Conditional replacement of values
Suppose you have a dataframa containing the sales results of a company and that you want to display only positive results. All negative results must be replaced by 0. This can be done with Pandas DataFrame.where(). First of all, a dataaframa is created:
import pandas as pd
# Création d’un DataFrame d’exemple
data = {
'Région': ['Nord', 'Sud', 'Est', 'Ouest'],
'Ventes_Q1': [15000, -5000, 3000, -1000],
'Ventes_Q2': [20000, 25000, -7000, 5000]
}
df = pd.DataFrame(data)
print(df)
python
The above code returns the following dataframa:
Région Ventes_Q1 Ventes_Q2
0 Nord 15000 20000
1 Sud -5000 25000
2 Est 3000 -7000
3 Ouest -1000 5000
By calling where()you can now replace all negative values with 0. To do this, you must make sure that only columns containing digital values are taken into accountotherwise the comparison will not work.

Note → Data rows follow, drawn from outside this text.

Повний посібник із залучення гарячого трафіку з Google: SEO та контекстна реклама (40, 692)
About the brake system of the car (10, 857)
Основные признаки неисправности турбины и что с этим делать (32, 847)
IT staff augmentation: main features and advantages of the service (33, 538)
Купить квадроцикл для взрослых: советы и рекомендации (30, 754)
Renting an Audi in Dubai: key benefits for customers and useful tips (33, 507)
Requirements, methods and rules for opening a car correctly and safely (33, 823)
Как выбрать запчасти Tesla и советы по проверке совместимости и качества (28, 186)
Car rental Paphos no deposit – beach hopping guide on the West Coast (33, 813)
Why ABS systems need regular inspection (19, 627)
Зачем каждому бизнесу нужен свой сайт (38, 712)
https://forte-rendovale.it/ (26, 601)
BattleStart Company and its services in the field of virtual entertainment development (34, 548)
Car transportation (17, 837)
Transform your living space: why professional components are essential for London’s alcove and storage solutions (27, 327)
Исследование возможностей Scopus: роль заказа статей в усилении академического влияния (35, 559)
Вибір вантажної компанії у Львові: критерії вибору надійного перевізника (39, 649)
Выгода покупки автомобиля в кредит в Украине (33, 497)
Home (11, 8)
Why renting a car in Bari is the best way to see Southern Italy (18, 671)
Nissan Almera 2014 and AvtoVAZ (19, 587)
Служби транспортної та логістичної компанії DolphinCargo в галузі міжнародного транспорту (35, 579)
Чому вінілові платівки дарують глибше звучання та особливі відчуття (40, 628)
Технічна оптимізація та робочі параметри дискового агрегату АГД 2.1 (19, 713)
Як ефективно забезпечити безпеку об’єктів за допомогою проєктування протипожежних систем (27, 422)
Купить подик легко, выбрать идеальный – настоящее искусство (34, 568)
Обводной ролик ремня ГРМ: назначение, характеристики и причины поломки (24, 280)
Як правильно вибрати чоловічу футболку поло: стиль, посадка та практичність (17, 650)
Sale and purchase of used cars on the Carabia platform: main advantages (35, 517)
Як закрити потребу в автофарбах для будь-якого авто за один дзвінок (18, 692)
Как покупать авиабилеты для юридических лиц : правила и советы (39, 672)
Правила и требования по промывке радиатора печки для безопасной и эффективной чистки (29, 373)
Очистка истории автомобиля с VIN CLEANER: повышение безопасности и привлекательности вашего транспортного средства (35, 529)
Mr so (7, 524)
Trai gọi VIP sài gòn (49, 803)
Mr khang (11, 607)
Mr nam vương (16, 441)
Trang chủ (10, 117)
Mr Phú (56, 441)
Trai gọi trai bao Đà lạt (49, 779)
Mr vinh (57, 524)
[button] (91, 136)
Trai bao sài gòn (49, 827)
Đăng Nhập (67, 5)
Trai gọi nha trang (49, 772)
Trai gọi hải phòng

# Remplacement conditionnel de valeurs
df_positive = df.copy()
df_positive[['Ventes_Q1', 'Ventes_Q2']] = df[['Ventes_Q1', 'Ventes_Q2']].where(df[['Ventes_Q1', 'Ventes_Q2']] > 0, 0)
print(df_positive)
python
The resulting dataframa df_positive only contains positive sales results and replaces all negative values with 0 As desired:
Région Ventes_Q1 Ventes_Q2
0 Nord 15000 20000
1 Sud 0 25000
2 Est 3000 0
3 Ouest 0 5000
Conditional masking of values
Pandas DataFrame.where() Can also be used to hide values, that is to say only make visible certain parts of a dataframa. In what follows, the dataframe should only display the values higher than a certain threshold (in this case, 10000). Here again, you should make sure that only digital columns are taken into account:
# N’afficher que les valeurs supérieures à 10 000
df_masked = df.copy()
df_masked[['Ventes_Q1', 'Ventes_Q2']] = df[['Ventes_Q1', 'Ventes_Q2']].where(df[['Ventes_Q1', 'Ventes_Q2']] > 10000)
print(df_masked)
python
In this case, the resulting dataframa df_masked only displayed the values higher than 10000. All other values are displayed as NaN ::
Région Ventes_Q1 Ventes_Q2
0 Nord 15000.0 20000.0
1 Sud NaN 25000.0
2 Est NaN NaN
3 Ouest NaN NaN
The function where() De Pandas is therefore a powerful tool for filtering, transforming and cleaning data effectively in a dataaframa, while preserving its original structure.